• **Traccia scritta**
Prosegui l'articolo sul confronto tra credenti e non credenti nella vita civile di Assisi, iniziando subito dopo l'ultima frase riportata.

• **Estratto del documento**
******************************
Riceviamo e pubblichiamo una serie di interventi di Paolo Ansideri, con cui si spera di innescare un dibattito su alcuni punti della vita culturale e sociale della città. La redazione di AssisiNews ricorda di essere aperta a qualsiasi contributo. (Nota: il testo Assisi nel terzo millennio è consultabile a questo link)
“Mi permetto, in questo articolo, di entrare in questioni inevitabilmente più radicali, sperando di non urtare la suscettibilità altrui, ma penso che alla fine non possa non manifestarsi quella concezione di fondo che divide un non credente come il sottoscritto, dai credenti che hanno redatto il documento o per lo meno da quanto da questo trapela. L’evocazione di temi potenti ed epocali come la pace, l’ambiente, l’amore del prossimo, la solidarietà, ecc.. – scrive Paolo Ansideri – esigono, per come vengono presentati alla mentalità corrente, quasi una scontata ed immediata adesione senza obiezioni di fondo. Chi osa essere per la guerra? Il pensiero corrente largamente condiviso, costruisce intorno a sé icone incontrastate che tutti noi non osiamo ledere. Tutti siamo per la solidarietà, per la pace…”
Correlato: “Non è vero che ogni turista è o diviene un pellegrino”
Ma la pace è precetto o scelta?
Scorre nel documento una concezione di fondo che considera la comunità civile, in fin dei conti, come comunità di fedeli cui rammemorare i principi ed i fini che ispirano la propria confessione nello stesso rapporto di adesione indiscussa a precetti, moniti, quando non a dogmi, cui i fedeli, proprio perché fedeli, sono tenuti a conformare il proprio agire ed intimo sentire, in quanto appunto tutti si appartiene alla madre chiesa che li indica dall’alto della sua autorità di fede, morale e dottrinale.
******************************
• **Materiale fornito**
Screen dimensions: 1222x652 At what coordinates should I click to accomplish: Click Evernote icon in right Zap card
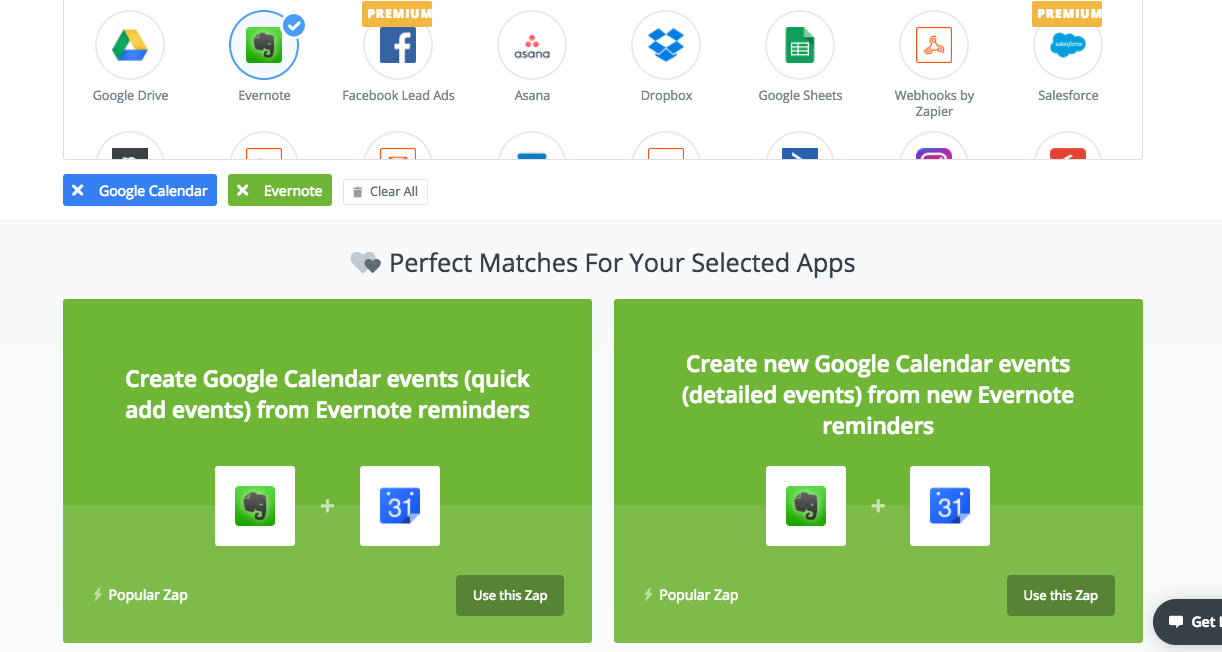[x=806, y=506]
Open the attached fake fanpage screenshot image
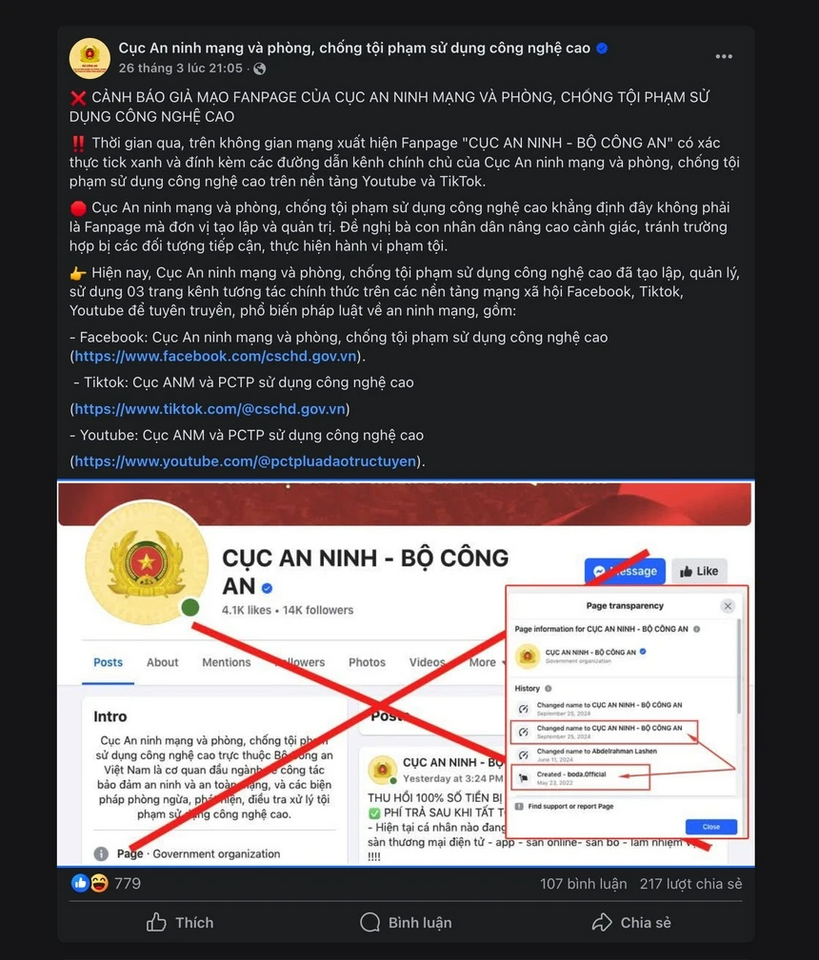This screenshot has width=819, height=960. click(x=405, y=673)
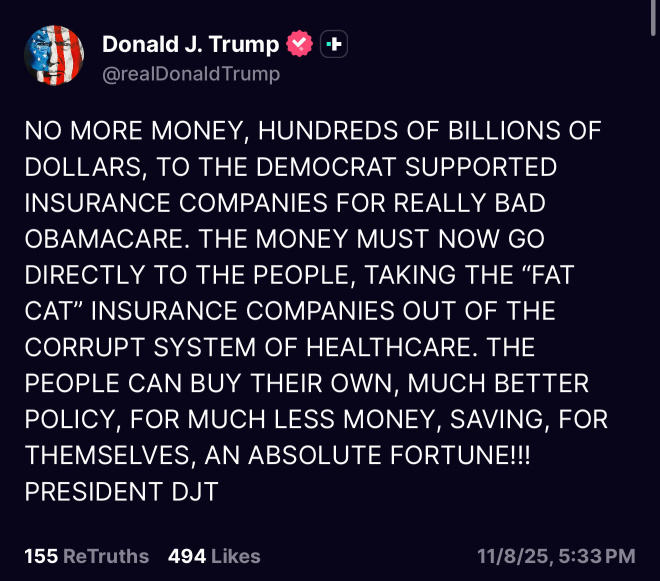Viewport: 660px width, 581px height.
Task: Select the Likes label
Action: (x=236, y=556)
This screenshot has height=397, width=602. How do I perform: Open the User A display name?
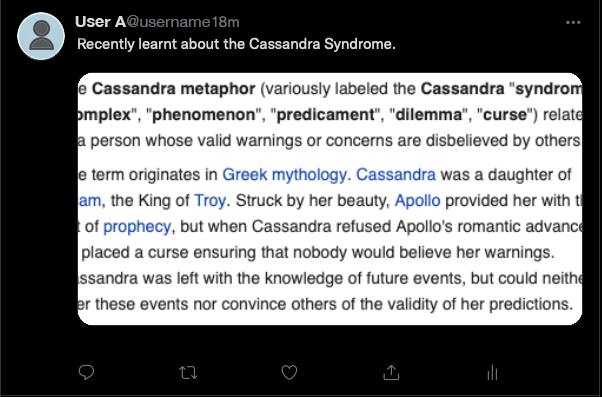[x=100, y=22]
******************************
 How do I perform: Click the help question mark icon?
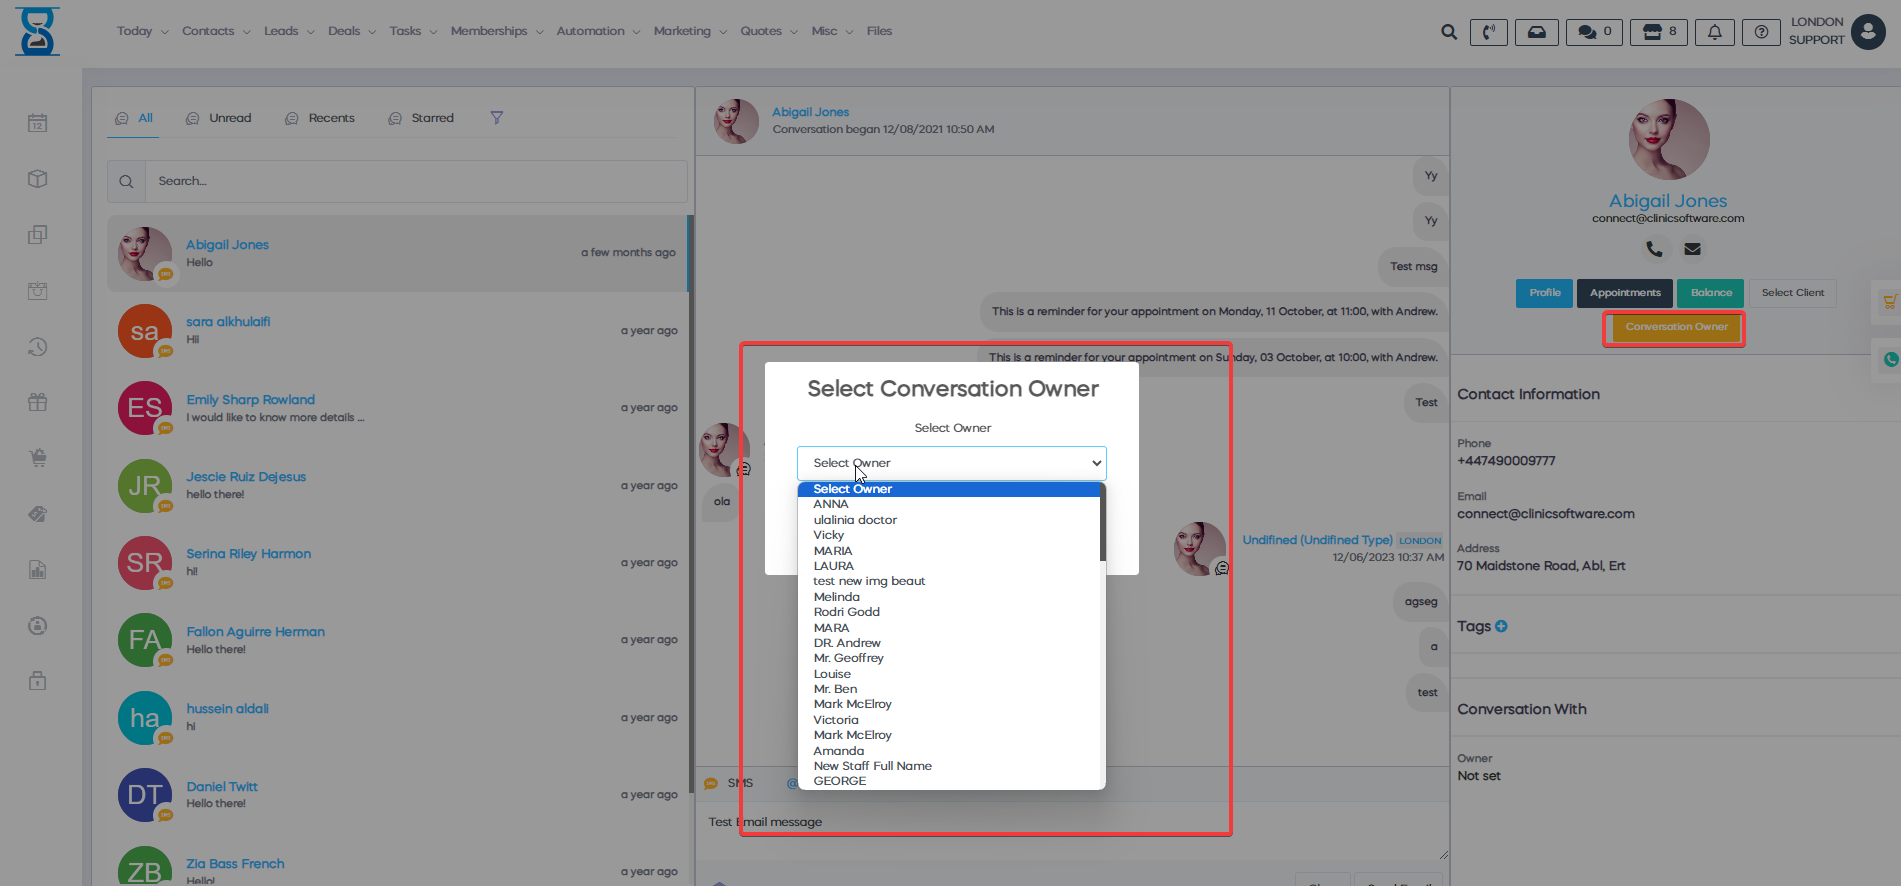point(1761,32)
******************************
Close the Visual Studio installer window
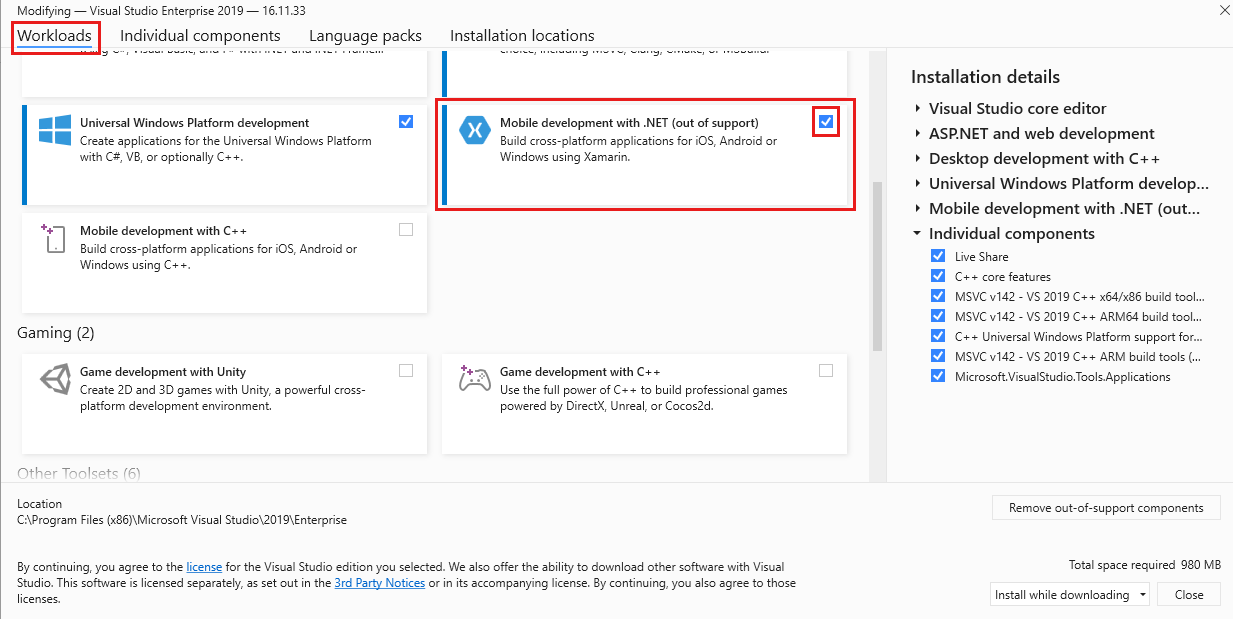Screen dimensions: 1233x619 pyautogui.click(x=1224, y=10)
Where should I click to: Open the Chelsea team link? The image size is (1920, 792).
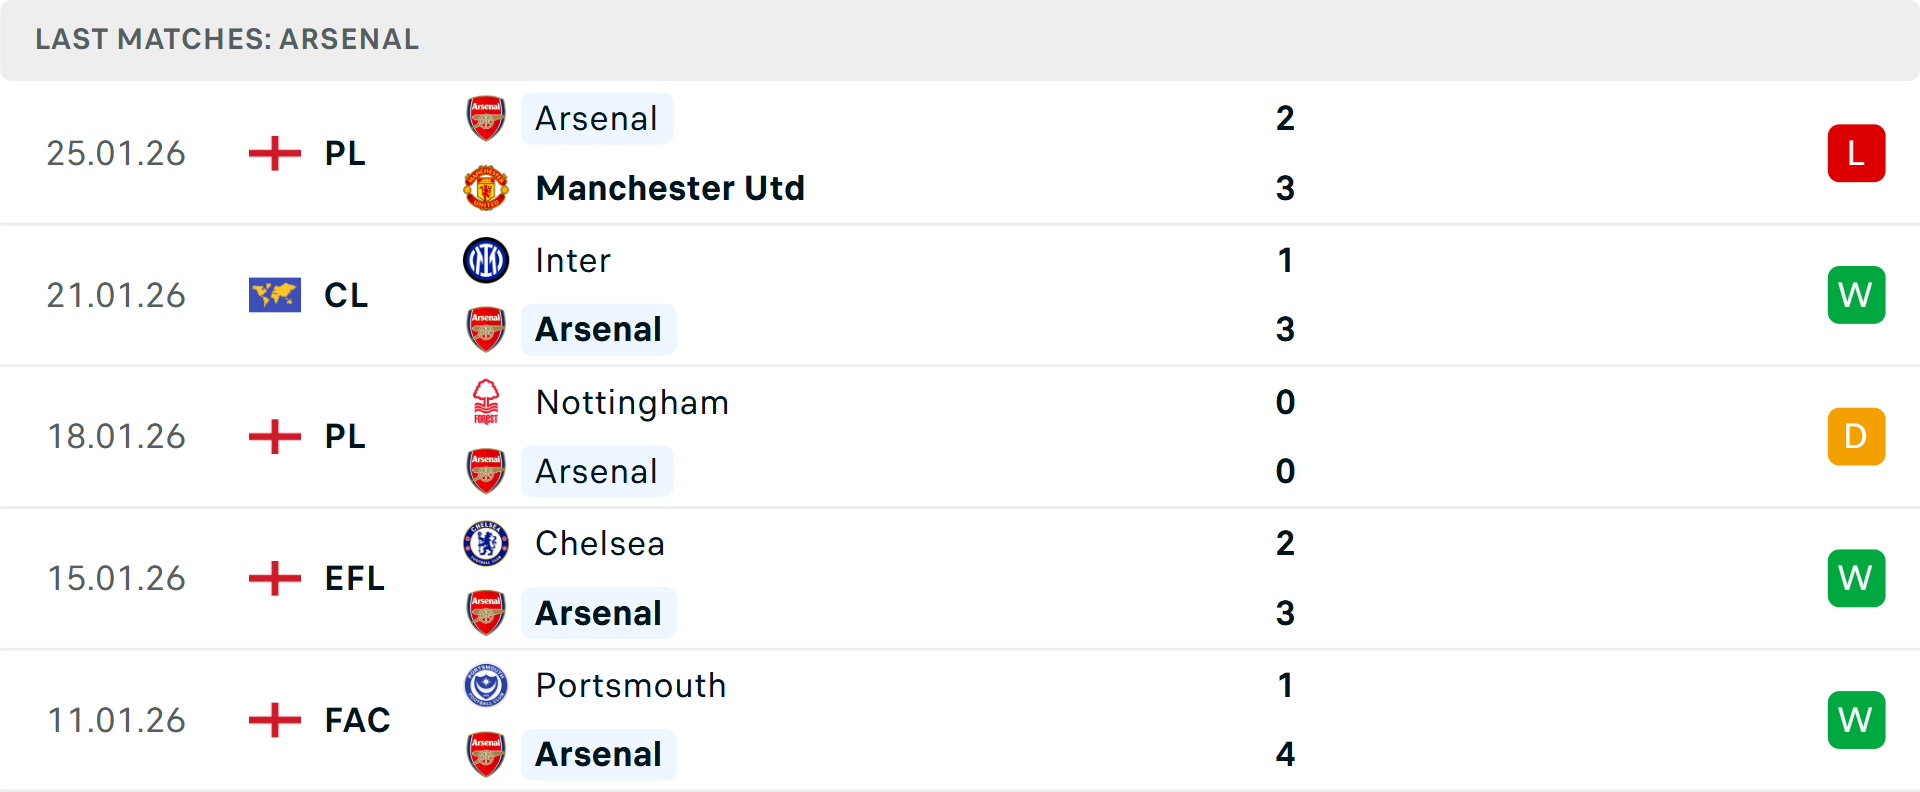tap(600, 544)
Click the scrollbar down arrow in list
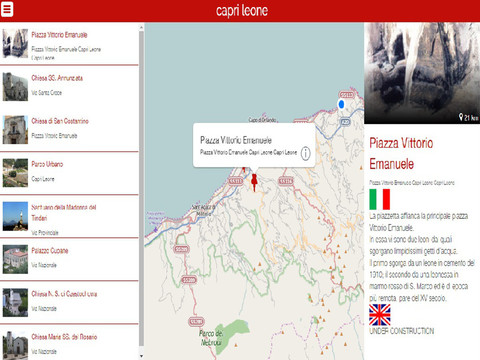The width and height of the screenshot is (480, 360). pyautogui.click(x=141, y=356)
******************************
• **Risposta scritta**
Non a caso il vescovo Sorrentino, nella lettera pastorale con cui ha istituito il Santuario della Spogliazione, parla di “santuario a cielo aperto” e come ogni chiesa del passato parlava al suo popolo per immagini e simboli, così l’odierna città-santuario dovrà essere simbolica testimonianza di quei valori. Così come Giotto ha narrato Francesco ed il suo messaggio dagli spazi architettonici e dalle superfici parietali della Basilica, così gli spazi urbani e pubblici e quelli temporali, dovranno narrare, aggiornare e scandire quel messaggio: nuovi santuari, memoriali, commemorazioni, ricorrenze, riti e quant’altro riassunto nel precedente punto 4.
Due qui i punti dirimenti che segnano fatalmente la divergenza sul piano politico-strategico per la città che vogliamo:
• da un lato la concezione degli individui che compongono la comunità stanziale e quella di passaggio
• e dall’altro l’assetto dell’ ambiente culturale generato dalle attività proposte.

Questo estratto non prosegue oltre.